TASK TO COMPLETE: Render every one of the records below as a two-column CSV headed input and output, one row per record, with its text and its answer each in a single quoted field and line breaks replaced by spaces. Omit the pictures.

SUPPLIED INFORMATION:
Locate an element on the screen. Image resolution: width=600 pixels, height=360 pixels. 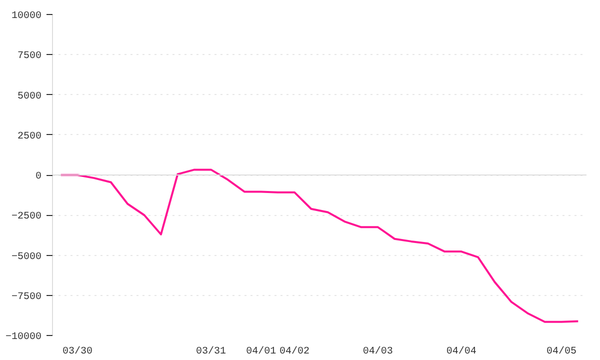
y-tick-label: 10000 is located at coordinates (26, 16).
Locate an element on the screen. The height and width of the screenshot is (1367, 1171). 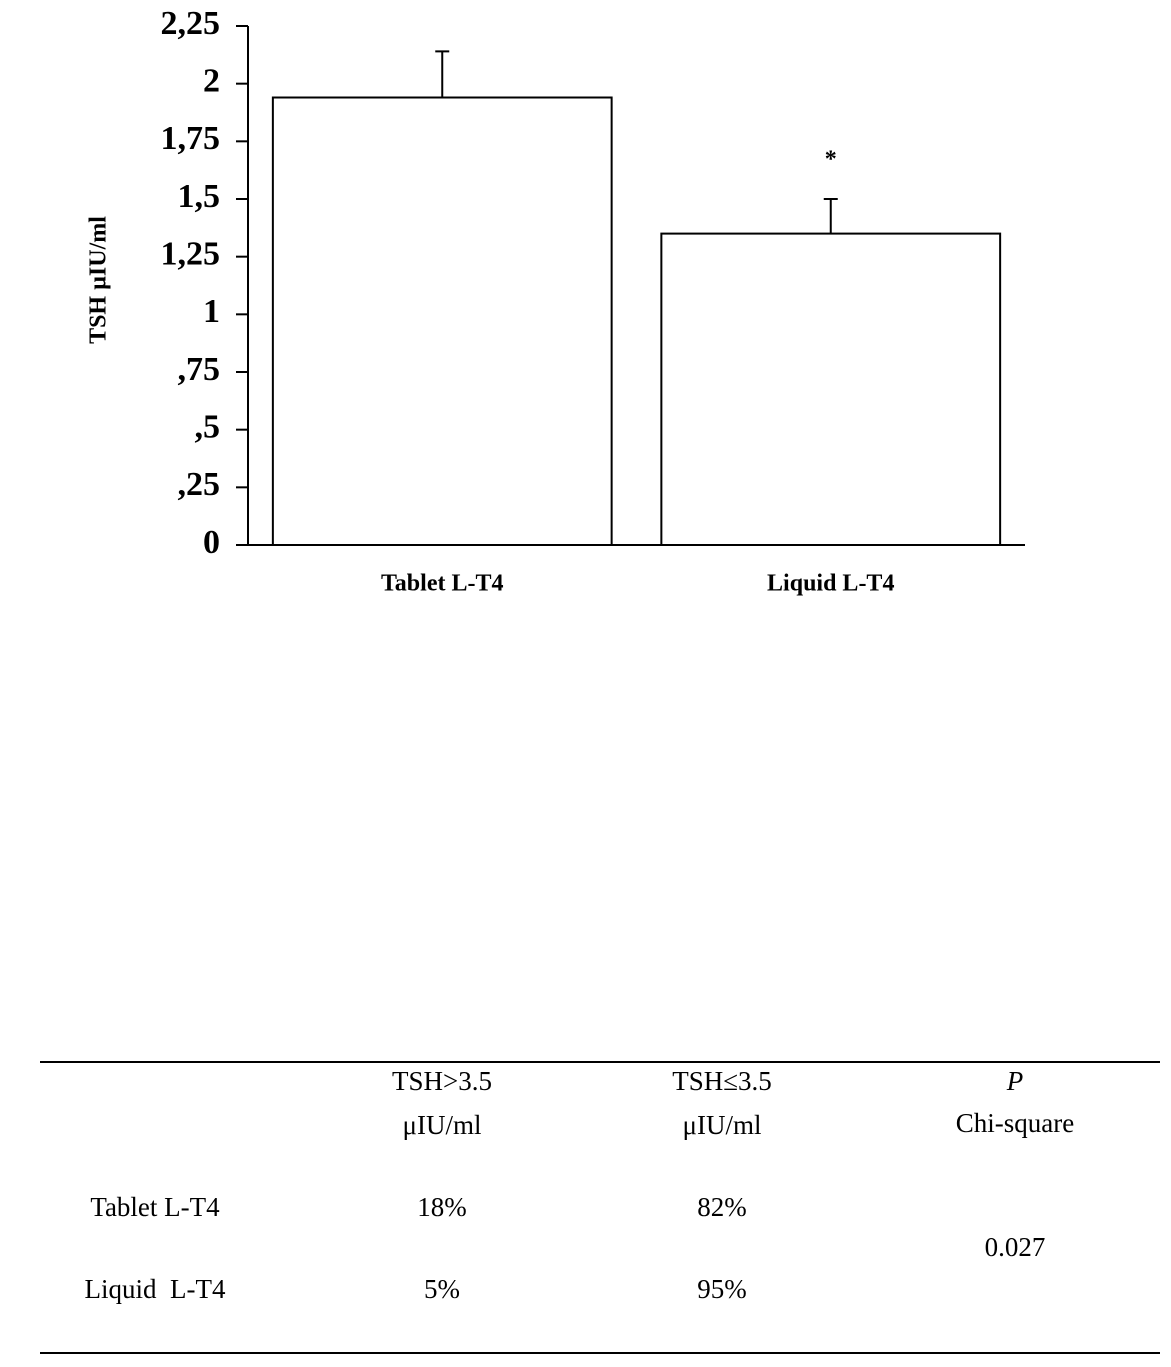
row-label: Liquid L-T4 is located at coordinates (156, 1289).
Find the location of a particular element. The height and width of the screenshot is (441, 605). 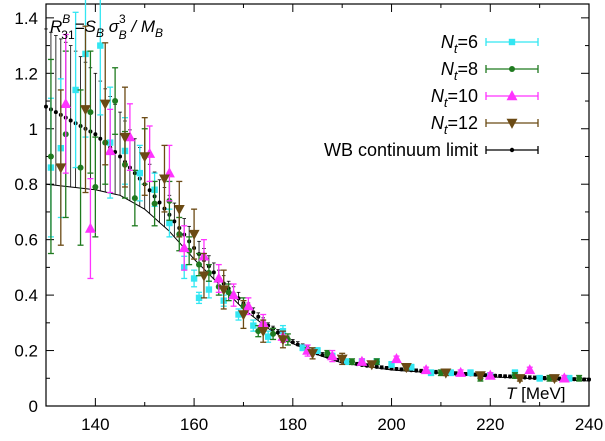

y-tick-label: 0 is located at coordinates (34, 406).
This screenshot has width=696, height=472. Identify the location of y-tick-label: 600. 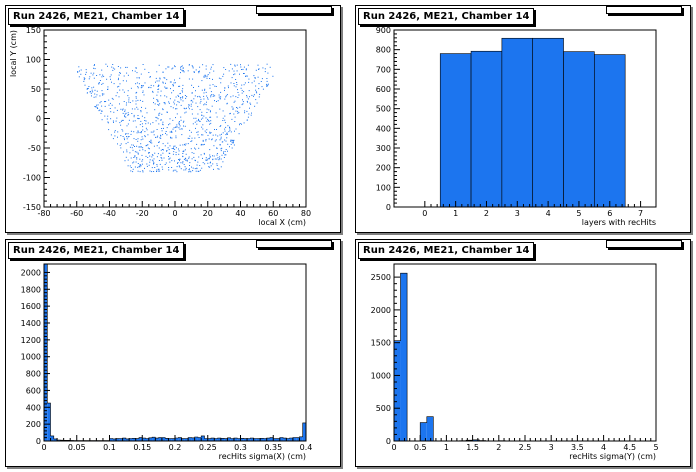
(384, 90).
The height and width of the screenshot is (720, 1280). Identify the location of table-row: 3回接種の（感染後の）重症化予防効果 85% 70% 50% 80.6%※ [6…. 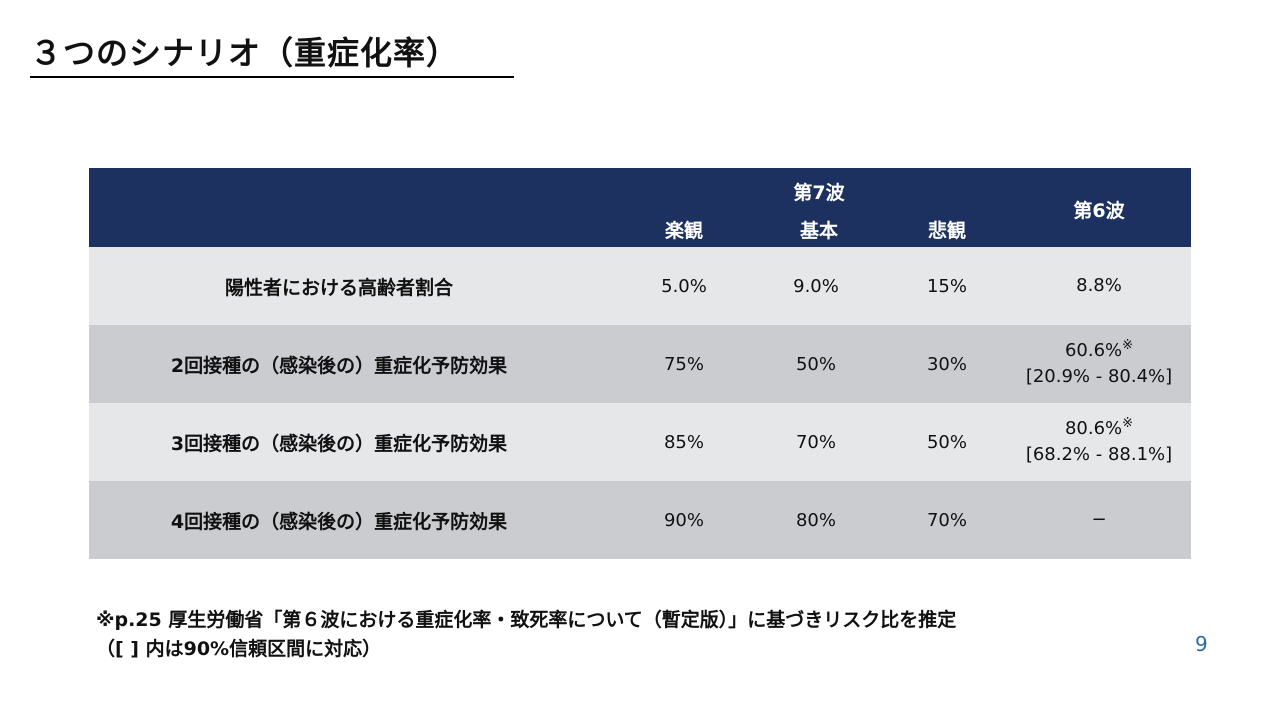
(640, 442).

RESULT FOR THIS TASK:
input,output
"Locate an element on the screen. Image resolution: width=600 pixels, height=360 pixels.","y-tick-label: 10000 is located at coordinates (26, 16)."
"Locate an element on the screen. The height and width of the screenshot is (1367, 1171).","row-label: Liquid L-T4 is located at coordinates (156, 1289)."
"Find the location of a particular element. The height and width of the screenshot is (441, 605).","y-tick-label: 0 is located at coordinates (34, 406)."
"This screenshot has width=696, height=472. Identify the location of y-tick-label: 600.","(384, 90)."
"The height and width of the screenshot is (720, 1280). Identify the location of table-row: 3回接種の（感染後の）重症化予防効果 85% 70% 50% 80.6%※ [6….","(640, 442)."